_WHAT IS EXPECTED_
Reproduce, word for word, the stretch from "And because politicians" through "sense or not." in the commentary on Nigeria's economy below.

_EXTRACTED TEXT_

So, you can say you have stabilised the situation. It doesn’t mean that the situation is correct. It’s saying that the trauma that the APC and PDP policies threw the Nigerian people into, or even the tailspin that the economy was going into, has now been stabilised. It’s like a pilot who ran into terrible weather, flew above the level given to him, faced the wrong direction, and now is flailing in the storm, and now managed to balance the aircraft; he still has to find his bearing. He still has to find his altitude. He still has to travel towards the original destination.

So, what Tinubu has managed to do is that, instead of burning so much money to defend the Naira, instead of struggling with inflation numbers that don’t make sense for their own budgeting, he’s managed to cleverly cover how much money the Central Bank of Nigeria (CBN) is using to defend the Naira to make it look like we can’t see it.

And because politicians are talking about factions, nobody’s paying attention that the CBN is burning our money, which would have been useful for employment, infrastructure, and all of that. It is burning that money to defend the Naira and keep it at a level. Secondly, what are they doing? They went and rebased the statistics so that inflation, which would ordinarily be getting to 38 percent, is somehow rigged into about 21–22 percent. So, these numbers now enable them to communicate to themselves regarding whether their policies make sense or not.

But the Nigerian people are not involved in all of these things. We use the feedback that we get from our stomach, the feedback with energy costs, the feedback from rent, the feedback from cost of education, and the feedback between the spending capacities of double-digit, triple-digit wages. So, if you are earning a million Naira and you can only buy two tickets for you and your wife to go and see your aging mother in the village and come back and your salary is gone, you know that whatever WTO is saying doesn’t make sense.

Screen-element location listing
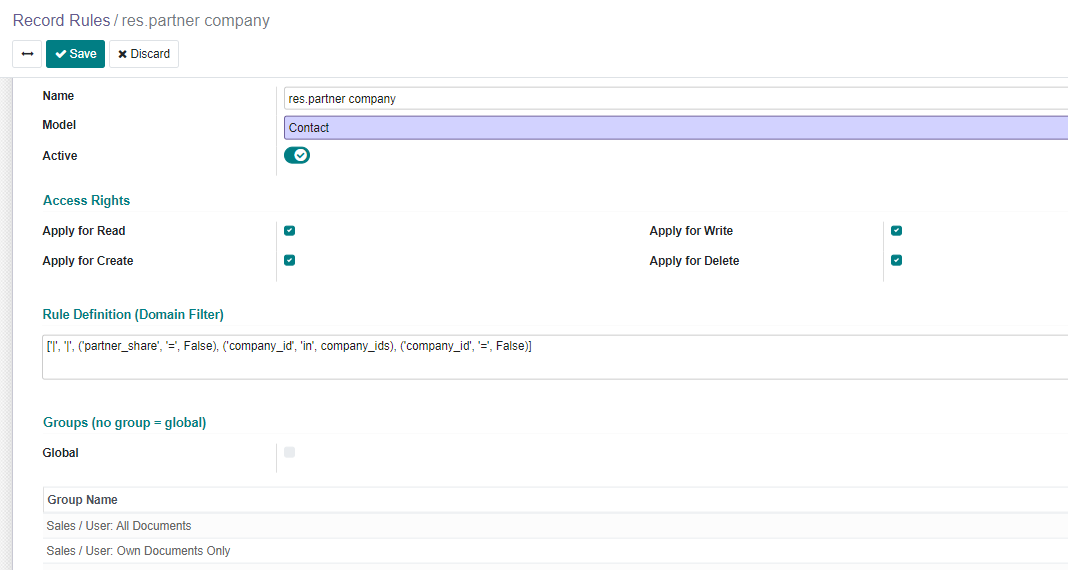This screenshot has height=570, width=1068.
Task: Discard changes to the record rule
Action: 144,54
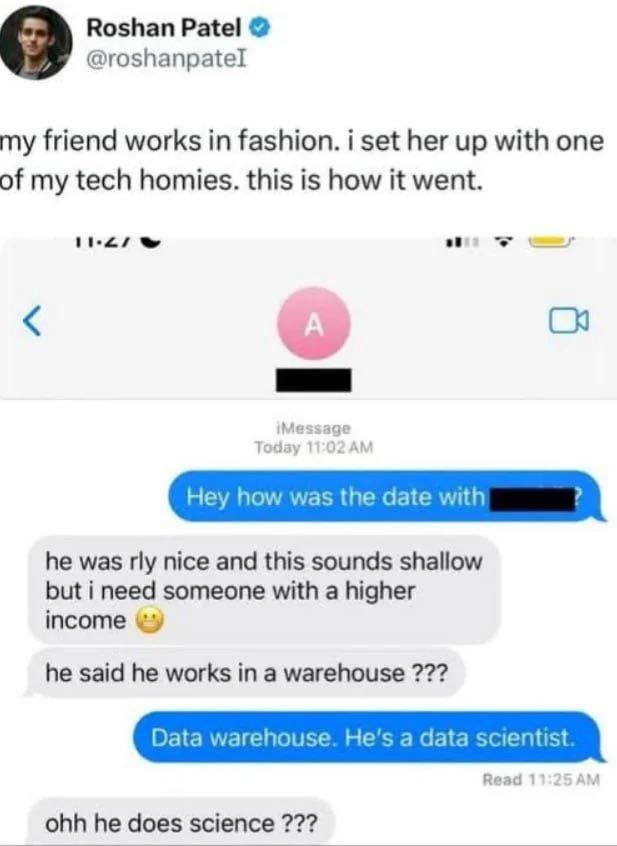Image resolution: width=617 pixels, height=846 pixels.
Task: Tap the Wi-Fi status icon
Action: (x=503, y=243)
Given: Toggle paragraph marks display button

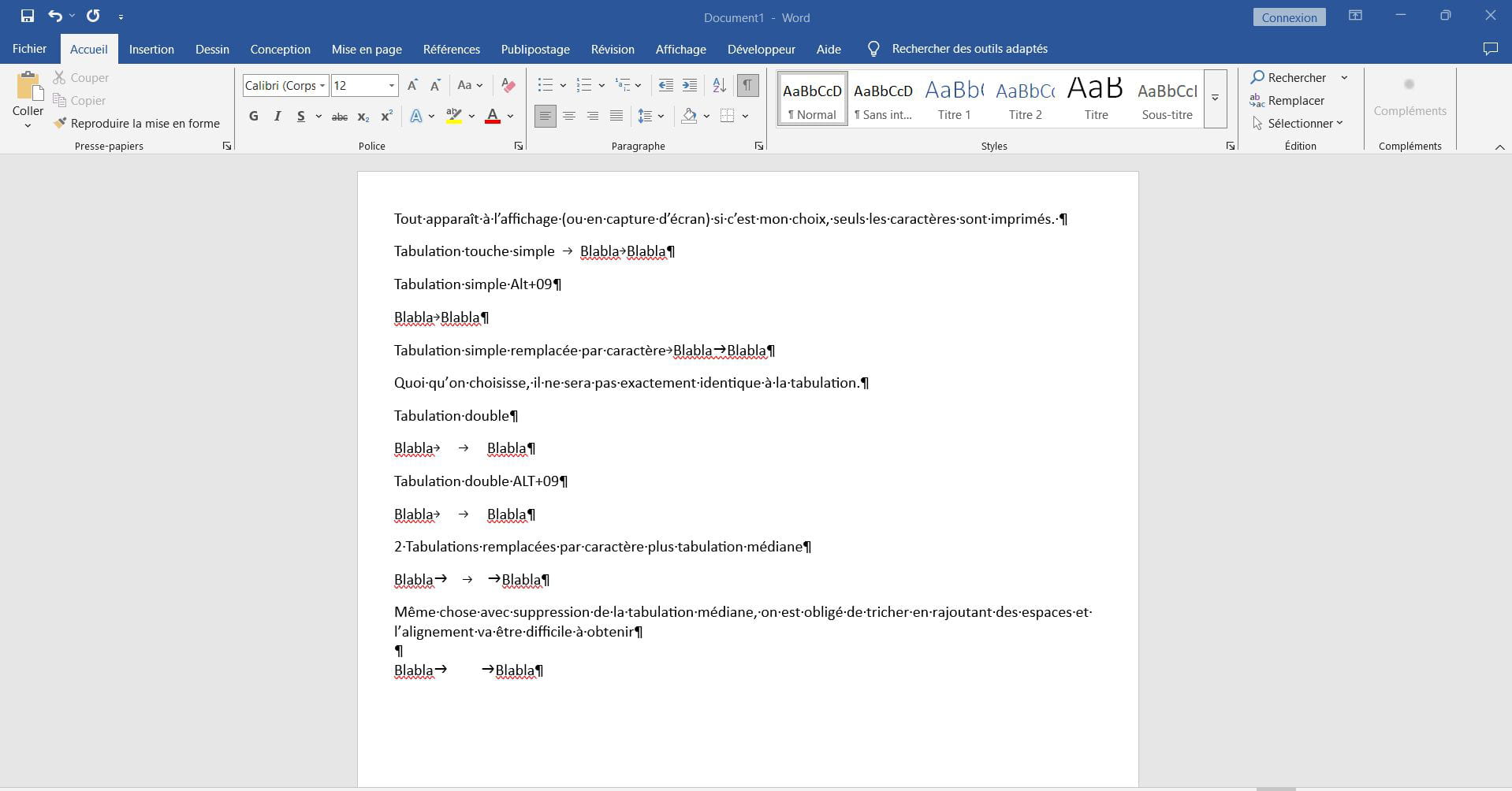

_SOLUTION TO THE PROBLEM_
And because politicians are talking about factions, nobody’s paying attention that the CBN is burning our money, which would have been useful for employment, infrastructure, and all of that. It is burning that money to defend the Naira and keep it at a level. Secondly, what are they doing? They went and rebased the statistics so that inflation, which would ordinarily be getting to 38 percent, is somehow rigged into about 21–22 percent. So, these numbers now enable them to communicate to themselves regarding whether their policies make sense or not.